Counsel for the Respondent Mr P Christensen
Solicitor for the Respondent: Mr J O’Keefe
Solicitor for the Trustee in Bankruptcy Mr S Vuleta of Chamberlains Law Firm

ORDERS

ACD 22 of 2018
BETWEEN:

DA VESI CONSTRUCTION GROUP PTY LIMITED (ACN 122278 735)

Applicant

AND:

ROUBI DE ANDRADE

Respondent

JUDGE:

ROBERTSON J

DATE OF ORDER:

23 APRIL 2019

THE COURT ORDERS THAT:

1.The interlocutory application for an extension of time for applying for a review under s 35A(5) of the Federal Court of Australia Act 1976 (Cth) of the Registrar’s exercise of power on 26 October 2018, making orders that the estate of Ms Ruby De Andrade be sequestrated under the Bankruptcy Act 1966 (Cth) with costs (the sequestration order), is dismissed.

2.The application for review of the Registrar’s exercise of power to make the sequestration order is dismissed.

3.The Court will hear the parties as to the precise form of orders, and in relation to costs.

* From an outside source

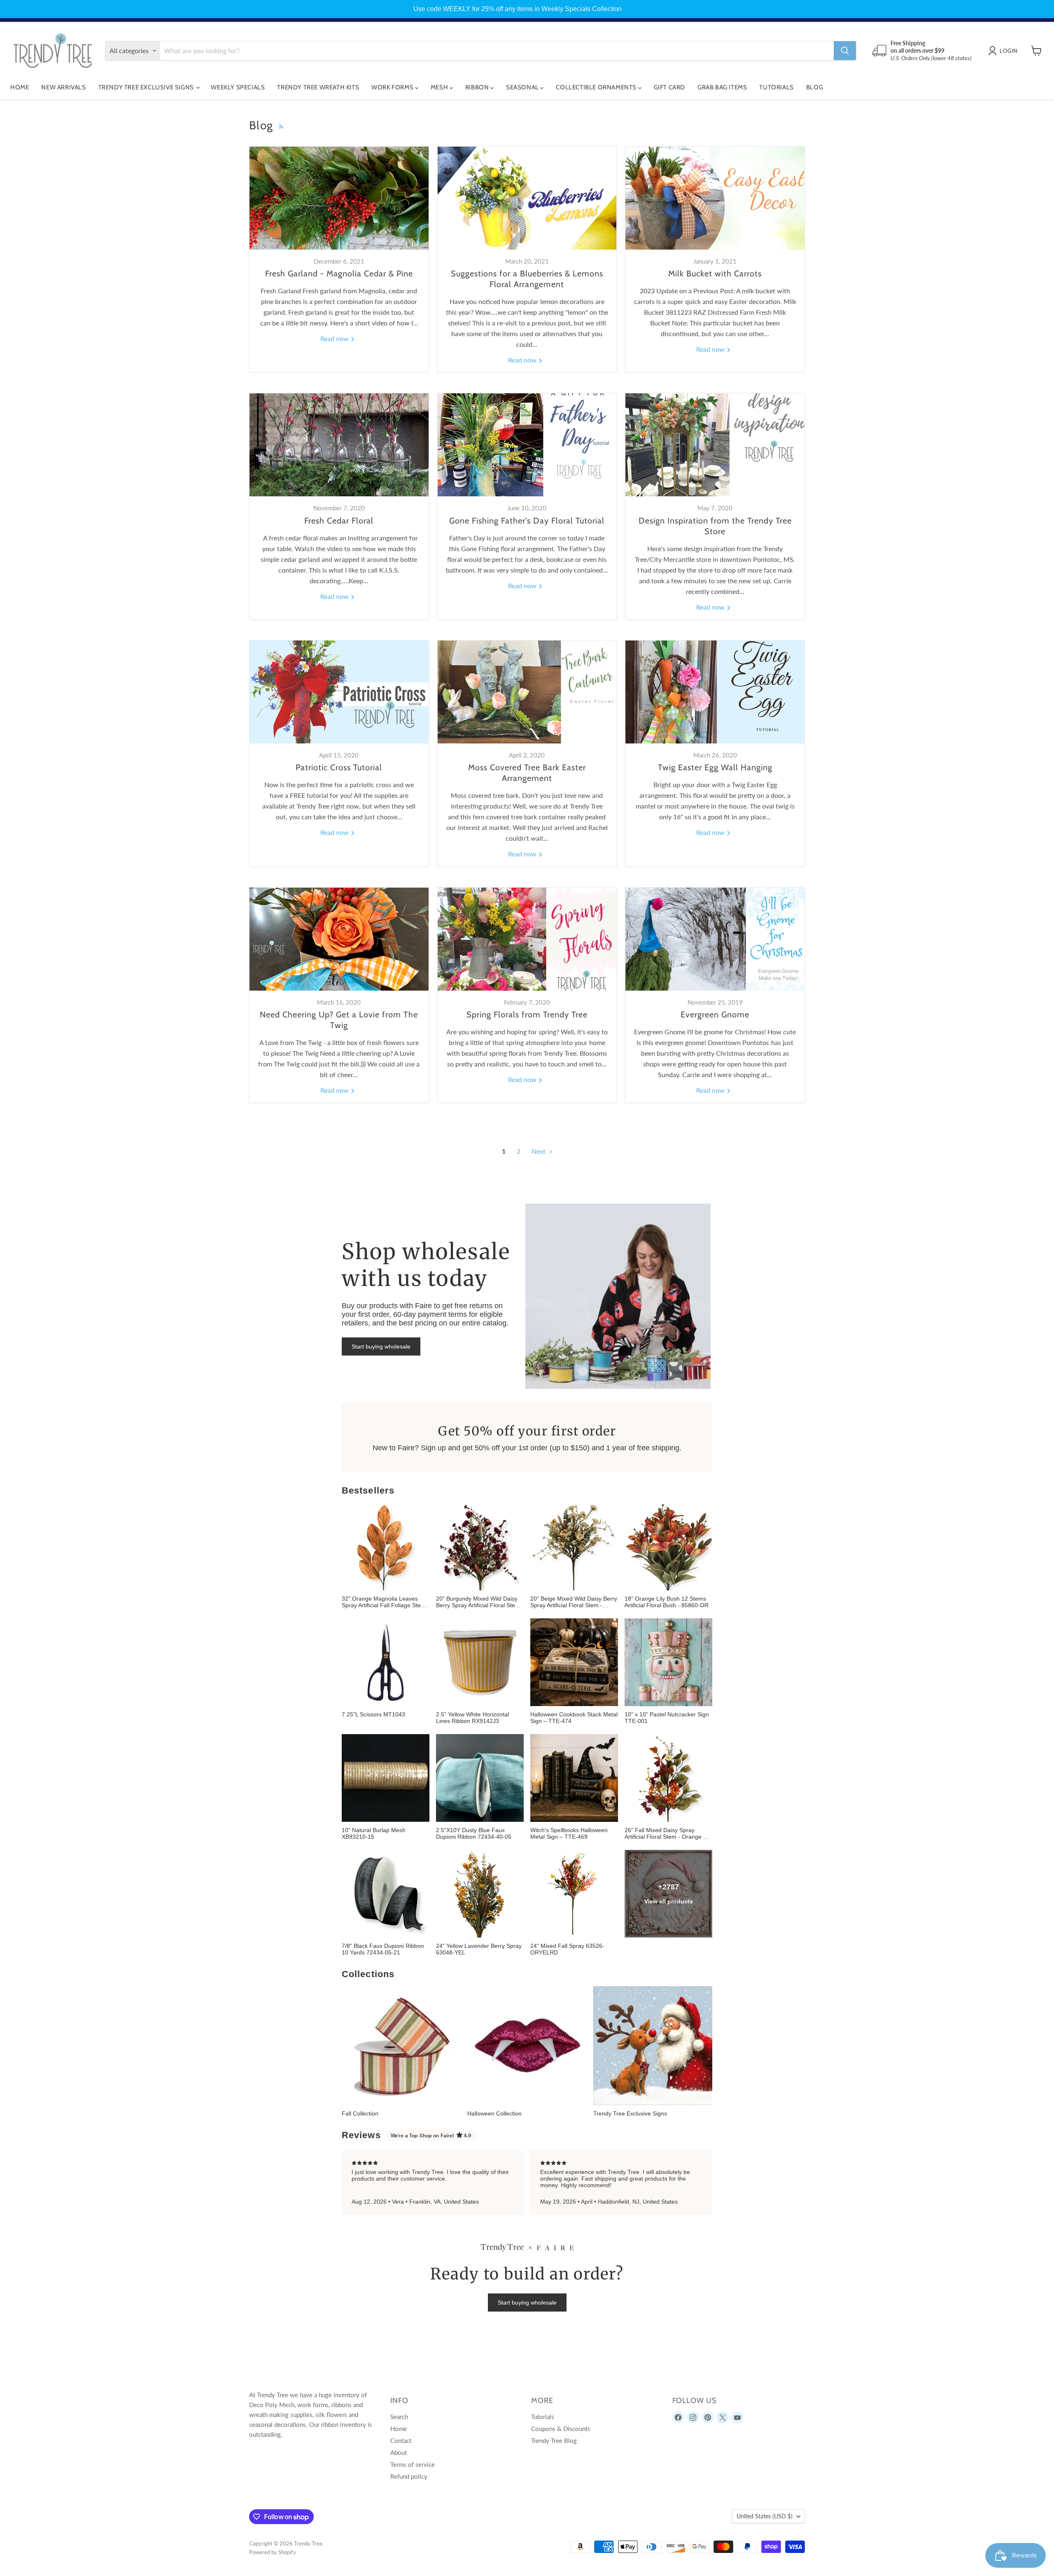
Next (539, 1151)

Note:   Entry of orders is dealt with in Rule 39.32 of the Federal Court Rules 2011.


REASONS FOR JUDGMENT

ROBERTSON J:

Introduction

  1. On 26 October 2018, a Registrar made orders that the estate of Ms Roubi De Andrade be sequestrated under the Bankruptcy Act 1966 (Cth) and that the applicant creditor’s costs, fixed in the sum of $4,483.50, be paid from the estate of the respondent debtor in accordance with the Bankruptcy Act.  The Registrar noted that the date of the act of bankruptcy was 8 December 2017 and that a consent to act as trustee signed by Mr Nick Jim Combis had been served on Ms De Andrade.

  2. Earlier, on 31 August 2018, the Registrar had made orders as follows:

    4.        Personal service of the Creditor’s Petition be dispensed with.

    5. A sealed copy of the Creditor’s Petition and this order, and a copy of each affidavit verifying the Creditor’s Petition, and a copy of any affidavit of service of the bankruptcy notice, and a copy of any consent of a registered trustee, be served:

    (a)By handing them to any person apparently over the age of 16 years at “Hello Café” at 14-20 Blamey Place Campbell in the Australian Capital Territory (“the Café”); and

    (b)By sending them by prepaid ordinary post addressed to the Respondent at her last known address at:

    (i)        Unit 77, 44 Jerrabomberra Avenue, Narrabundah ACT 2604;

    (ii)       28 Lefroy Street, Griffith, ACT 2603; and

    (c)       By scanning them and sending by email to [email protected].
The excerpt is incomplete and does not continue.